The Organisation Undoing Tax Abuse (Outa) says that businesses and consumers must become more active in scrutinising tax proposals, like the new carbon tax that will be introduced in 2017, which will see as much as R13.7 billion in taxes being fed onto consumers.
According to Outa, the Treasury will implement the carbon tax early in 2017, following the publication of carbon off-set regulations due for comment later in June 2016.
“While Government’s stated and noble intention is that the tax will help to reduce Green House Gas (GHG) emissions in the medium to long term, Outa believes this will not necessarily be the case,” said Julius Kleynhans, Project Manager at Outa.
“The carbon tax will not necessarily change business behaviour, who will in turn merely pass on the tax costs to the consumer.”
The group emphasised its concern that the carbon tax will not be ring-fenced and that the South African government has a poor track record in the way it spends taxpayers’ money.
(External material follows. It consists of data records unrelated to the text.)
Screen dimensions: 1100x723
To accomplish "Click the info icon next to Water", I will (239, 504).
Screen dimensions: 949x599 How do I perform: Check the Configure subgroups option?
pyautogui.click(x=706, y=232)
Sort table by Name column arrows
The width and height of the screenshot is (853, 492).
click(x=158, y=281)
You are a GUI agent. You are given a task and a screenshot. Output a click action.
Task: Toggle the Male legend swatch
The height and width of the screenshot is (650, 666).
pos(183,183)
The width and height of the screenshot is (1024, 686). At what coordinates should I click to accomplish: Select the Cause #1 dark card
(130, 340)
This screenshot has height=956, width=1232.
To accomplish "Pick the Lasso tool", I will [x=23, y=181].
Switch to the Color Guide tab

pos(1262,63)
The tax is predicted to add R13.7 billion to the fiscus and Outa doesn’t believe the economic impact will be sufficiently off-set through revenue recycling or other initiatives expressed by Treasury.
On top of the tax itself, the costs of auditing and managing the tax will put another cost burden on businesses, Outa said – all while the policies to govern this aspect of the process are yet to be drawn up.
National Treasury is expected to launch the draft Carbon Tax Bill in August or September 2016.